╭──
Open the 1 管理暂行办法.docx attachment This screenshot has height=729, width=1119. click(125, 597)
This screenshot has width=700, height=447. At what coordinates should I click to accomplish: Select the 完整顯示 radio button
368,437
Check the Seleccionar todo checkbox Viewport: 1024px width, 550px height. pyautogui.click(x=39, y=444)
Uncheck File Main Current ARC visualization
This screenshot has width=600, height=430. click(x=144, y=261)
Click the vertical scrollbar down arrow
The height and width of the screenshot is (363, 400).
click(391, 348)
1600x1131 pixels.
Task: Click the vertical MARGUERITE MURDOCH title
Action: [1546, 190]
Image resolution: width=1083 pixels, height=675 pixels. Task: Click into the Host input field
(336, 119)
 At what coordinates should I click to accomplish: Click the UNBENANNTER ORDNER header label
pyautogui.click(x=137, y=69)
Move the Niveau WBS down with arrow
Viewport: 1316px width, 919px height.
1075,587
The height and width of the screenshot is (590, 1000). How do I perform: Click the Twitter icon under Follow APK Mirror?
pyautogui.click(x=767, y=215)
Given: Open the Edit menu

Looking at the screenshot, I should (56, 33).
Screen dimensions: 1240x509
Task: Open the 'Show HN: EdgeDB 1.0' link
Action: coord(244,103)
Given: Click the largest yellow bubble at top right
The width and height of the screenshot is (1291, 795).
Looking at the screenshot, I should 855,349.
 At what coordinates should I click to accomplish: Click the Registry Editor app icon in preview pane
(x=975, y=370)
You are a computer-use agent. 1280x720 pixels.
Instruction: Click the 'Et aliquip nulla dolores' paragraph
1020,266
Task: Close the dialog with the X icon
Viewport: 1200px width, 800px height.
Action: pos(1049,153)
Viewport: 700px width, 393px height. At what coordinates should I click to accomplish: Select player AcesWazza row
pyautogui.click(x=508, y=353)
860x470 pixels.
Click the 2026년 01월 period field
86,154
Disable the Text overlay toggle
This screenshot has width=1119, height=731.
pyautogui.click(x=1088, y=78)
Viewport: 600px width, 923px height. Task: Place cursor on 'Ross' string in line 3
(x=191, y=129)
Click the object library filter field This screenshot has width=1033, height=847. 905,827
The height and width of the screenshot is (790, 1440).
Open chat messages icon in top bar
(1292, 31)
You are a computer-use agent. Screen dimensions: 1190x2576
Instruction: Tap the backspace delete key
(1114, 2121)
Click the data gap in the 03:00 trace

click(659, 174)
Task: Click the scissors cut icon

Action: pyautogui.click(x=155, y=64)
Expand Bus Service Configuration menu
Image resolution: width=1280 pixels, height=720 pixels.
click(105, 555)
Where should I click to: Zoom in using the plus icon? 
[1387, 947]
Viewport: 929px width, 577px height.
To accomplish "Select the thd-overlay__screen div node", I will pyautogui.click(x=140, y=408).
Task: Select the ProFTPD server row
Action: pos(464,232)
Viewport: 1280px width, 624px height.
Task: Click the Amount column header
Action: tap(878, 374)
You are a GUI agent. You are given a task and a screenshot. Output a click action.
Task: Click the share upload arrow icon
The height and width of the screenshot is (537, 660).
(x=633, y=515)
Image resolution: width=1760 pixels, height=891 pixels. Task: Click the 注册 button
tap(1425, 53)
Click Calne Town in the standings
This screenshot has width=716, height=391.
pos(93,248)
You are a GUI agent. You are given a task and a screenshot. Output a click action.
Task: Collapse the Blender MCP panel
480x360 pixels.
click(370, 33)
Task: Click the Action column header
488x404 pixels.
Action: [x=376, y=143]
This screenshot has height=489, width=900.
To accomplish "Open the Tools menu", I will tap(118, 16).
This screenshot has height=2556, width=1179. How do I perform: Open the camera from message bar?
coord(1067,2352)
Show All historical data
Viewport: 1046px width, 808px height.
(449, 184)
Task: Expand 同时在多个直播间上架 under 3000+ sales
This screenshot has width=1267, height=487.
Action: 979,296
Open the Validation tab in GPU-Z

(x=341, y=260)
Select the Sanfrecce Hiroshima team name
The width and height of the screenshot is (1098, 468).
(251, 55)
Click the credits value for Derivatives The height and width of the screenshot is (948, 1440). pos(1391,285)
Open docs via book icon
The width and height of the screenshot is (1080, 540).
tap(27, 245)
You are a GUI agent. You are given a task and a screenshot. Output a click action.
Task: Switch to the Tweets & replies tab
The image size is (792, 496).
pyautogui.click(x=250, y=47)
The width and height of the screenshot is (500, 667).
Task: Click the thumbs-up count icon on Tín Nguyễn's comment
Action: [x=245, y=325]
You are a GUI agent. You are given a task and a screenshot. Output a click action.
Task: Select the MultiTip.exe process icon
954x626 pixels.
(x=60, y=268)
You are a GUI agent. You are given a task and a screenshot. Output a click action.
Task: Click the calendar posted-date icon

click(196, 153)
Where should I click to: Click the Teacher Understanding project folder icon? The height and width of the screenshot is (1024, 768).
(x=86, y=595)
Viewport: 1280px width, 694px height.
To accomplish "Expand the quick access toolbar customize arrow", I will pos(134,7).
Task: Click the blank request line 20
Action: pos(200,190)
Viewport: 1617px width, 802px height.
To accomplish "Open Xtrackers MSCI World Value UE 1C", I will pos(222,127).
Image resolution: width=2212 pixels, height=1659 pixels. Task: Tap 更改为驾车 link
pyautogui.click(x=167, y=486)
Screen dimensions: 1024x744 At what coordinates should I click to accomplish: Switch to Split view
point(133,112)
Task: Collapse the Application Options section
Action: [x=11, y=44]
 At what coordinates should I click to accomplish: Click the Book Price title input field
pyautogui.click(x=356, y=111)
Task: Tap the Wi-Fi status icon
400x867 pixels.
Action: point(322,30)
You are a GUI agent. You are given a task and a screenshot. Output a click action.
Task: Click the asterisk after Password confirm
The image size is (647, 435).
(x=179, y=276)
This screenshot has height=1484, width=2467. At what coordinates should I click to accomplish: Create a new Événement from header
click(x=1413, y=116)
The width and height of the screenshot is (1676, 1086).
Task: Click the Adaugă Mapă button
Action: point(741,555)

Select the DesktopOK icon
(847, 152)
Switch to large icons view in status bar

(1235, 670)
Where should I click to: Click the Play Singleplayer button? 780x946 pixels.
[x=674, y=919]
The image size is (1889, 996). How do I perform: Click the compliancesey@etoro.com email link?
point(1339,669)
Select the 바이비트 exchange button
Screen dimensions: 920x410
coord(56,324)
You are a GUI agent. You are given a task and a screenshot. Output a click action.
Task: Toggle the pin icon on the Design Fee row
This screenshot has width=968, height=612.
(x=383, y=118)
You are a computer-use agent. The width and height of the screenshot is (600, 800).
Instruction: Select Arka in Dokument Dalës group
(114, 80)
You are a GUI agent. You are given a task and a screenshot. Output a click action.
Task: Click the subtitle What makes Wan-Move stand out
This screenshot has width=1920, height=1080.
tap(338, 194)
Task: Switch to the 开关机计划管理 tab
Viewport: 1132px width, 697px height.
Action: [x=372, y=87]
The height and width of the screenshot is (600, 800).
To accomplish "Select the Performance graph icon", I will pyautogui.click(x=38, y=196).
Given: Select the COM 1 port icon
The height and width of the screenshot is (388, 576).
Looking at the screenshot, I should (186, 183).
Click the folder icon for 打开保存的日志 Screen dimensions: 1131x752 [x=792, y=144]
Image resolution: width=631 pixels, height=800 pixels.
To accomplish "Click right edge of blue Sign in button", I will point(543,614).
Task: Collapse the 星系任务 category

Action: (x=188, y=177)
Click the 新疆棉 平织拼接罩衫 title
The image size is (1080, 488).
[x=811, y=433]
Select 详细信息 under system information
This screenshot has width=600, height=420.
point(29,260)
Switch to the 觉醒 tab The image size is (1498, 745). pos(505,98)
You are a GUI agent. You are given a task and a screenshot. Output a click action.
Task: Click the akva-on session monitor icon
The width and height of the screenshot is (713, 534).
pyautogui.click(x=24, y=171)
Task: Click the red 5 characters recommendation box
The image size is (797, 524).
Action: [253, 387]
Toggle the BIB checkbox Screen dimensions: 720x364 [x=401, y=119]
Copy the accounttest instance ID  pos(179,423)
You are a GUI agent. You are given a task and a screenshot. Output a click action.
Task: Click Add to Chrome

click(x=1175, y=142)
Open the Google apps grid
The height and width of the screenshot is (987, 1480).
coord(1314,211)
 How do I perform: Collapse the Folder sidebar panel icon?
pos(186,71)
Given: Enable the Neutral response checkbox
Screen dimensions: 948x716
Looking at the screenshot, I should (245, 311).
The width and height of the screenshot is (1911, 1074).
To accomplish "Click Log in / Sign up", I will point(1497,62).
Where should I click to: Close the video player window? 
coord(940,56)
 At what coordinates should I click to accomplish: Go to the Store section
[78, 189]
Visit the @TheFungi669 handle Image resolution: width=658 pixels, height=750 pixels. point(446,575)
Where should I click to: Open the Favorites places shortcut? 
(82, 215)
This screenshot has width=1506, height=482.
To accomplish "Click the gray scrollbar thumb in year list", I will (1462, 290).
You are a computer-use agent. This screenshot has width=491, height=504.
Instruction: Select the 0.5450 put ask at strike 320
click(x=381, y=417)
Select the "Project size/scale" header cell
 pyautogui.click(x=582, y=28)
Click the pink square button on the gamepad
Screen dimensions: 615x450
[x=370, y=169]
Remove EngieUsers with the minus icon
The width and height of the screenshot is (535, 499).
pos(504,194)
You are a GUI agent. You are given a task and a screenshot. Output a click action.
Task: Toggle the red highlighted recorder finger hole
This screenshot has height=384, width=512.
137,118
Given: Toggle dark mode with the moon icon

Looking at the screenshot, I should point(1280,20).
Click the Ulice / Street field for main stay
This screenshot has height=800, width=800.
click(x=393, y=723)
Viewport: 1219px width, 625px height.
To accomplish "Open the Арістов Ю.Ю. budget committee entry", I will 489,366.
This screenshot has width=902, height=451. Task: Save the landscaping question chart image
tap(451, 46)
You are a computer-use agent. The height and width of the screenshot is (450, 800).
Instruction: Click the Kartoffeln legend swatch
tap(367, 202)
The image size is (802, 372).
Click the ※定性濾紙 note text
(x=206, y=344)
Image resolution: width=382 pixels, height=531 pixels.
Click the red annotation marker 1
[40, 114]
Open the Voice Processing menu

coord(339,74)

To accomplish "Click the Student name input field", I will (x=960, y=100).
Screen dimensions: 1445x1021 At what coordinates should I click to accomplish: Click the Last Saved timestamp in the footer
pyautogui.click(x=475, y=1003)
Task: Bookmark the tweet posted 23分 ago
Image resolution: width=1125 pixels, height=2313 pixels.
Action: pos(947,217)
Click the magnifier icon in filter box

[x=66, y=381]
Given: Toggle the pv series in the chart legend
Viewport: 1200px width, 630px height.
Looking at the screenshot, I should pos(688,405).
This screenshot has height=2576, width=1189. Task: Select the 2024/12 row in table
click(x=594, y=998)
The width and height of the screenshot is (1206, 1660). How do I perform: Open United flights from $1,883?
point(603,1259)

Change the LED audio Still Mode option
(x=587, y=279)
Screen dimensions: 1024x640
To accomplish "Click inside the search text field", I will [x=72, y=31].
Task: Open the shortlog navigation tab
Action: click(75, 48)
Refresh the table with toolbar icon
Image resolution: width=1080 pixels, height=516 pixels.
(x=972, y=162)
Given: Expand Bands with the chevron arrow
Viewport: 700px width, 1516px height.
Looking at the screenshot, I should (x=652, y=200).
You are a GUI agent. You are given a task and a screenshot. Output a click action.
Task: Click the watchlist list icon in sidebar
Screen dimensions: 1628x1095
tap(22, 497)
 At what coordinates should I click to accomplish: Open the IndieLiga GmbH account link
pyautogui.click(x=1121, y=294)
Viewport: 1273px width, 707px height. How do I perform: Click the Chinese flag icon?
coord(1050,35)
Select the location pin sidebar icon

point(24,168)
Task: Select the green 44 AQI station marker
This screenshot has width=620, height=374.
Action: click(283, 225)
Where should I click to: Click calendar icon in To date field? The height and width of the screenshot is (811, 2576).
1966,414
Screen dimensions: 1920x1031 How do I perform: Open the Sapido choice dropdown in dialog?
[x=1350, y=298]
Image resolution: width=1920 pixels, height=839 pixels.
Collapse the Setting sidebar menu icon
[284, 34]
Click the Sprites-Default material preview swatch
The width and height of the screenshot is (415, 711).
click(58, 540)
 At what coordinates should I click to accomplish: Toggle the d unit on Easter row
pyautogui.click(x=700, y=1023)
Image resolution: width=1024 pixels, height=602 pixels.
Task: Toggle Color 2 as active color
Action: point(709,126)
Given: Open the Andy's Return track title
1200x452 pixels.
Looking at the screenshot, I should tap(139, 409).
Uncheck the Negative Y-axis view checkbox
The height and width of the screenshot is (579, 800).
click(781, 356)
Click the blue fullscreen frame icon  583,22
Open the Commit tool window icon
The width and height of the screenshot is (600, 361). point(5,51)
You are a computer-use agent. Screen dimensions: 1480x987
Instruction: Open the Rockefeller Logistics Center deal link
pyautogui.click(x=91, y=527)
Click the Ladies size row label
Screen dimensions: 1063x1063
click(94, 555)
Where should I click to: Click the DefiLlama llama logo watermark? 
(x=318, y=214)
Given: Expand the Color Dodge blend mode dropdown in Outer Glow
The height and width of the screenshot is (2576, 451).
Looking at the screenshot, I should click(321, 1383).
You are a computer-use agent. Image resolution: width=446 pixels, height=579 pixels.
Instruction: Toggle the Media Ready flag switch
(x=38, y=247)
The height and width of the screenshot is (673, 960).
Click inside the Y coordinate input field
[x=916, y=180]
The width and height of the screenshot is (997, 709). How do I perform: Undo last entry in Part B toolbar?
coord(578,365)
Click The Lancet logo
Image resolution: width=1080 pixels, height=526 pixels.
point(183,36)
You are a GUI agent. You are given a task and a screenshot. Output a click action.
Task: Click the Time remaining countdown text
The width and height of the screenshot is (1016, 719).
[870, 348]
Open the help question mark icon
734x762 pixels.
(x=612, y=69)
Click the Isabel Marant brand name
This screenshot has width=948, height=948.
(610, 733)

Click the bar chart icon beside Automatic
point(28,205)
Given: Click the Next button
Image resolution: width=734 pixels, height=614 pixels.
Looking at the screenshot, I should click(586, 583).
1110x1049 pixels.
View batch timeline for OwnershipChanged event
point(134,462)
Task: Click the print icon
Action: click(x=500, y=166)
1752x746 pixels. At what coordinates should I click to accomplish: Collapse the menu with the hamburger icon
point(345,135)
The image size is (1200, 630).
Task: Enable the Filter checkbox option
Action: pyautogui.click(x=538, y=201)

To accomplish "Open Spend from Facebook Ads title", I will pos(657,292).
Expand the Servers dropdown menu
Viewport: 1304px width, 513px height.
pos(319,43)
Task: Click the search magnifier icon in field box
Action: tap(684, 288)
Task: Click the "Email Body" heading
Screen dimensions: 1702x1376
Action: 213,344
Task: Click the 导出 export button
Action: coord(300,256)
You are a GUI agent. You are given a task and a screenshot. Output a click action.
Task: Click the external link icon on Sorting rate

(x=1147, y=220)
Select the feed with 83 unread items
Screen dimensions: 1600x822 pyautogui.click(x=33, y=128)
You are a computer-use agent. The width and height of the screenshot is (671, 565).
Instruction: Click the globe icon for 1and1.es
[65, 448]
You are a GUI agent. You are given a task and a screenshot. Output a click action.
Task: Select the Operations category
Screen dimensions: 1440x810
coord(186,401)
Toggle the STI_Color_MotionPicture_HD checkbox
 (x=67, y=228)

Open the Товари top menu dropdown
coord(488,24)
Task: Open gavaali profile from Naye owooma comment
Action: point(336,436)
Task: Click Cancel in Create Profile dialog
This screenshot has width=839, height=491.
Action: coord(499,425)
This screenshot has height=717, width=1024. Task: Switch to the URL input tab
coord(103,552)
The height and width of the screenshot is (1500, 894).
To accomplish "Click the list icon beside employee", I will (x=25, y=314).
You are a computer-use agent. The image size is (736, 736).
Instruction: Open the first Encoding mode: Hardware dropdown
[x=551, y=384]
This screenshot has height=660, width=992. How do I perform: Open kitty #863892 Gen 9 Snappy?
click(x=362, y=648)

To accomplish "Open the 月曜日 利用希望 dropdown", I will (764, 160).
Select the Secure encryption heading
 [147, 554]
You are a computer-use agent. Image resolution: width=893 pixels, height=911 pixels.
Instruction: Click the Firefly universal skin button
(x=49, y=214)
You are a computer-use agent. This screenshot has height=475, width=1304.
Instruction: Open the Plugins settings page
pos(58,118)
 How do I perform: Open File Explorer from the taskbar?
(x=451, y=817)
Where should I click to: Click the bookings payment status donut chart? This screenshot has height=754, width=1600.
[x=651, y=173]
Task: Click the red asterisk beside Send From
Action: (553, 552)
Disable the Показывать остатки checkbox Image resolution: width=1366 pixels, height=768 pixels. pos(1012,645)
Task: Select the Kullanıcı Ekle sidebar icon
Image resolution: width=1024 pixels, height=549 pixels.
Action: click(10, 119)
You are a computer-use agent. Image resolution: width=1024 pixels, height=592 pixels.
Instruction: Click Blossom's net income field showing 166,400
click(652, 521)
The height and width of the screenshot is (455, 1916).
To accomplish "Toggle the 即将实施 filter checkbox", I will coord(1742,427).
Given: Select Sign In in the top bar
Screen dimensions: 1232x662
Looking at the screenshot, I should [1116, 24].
╰──
TO DO> Every line that includes "list" must be copied from the material above.

PROBLEM SOLUTION>
To accomplish "Click the gray scrollbar thumb in year list", I will (1462, 290).
Task: Click the watchlist list icon in sidebar
To accomplish "Click the list icon beside employee", I will (x=25, y=314).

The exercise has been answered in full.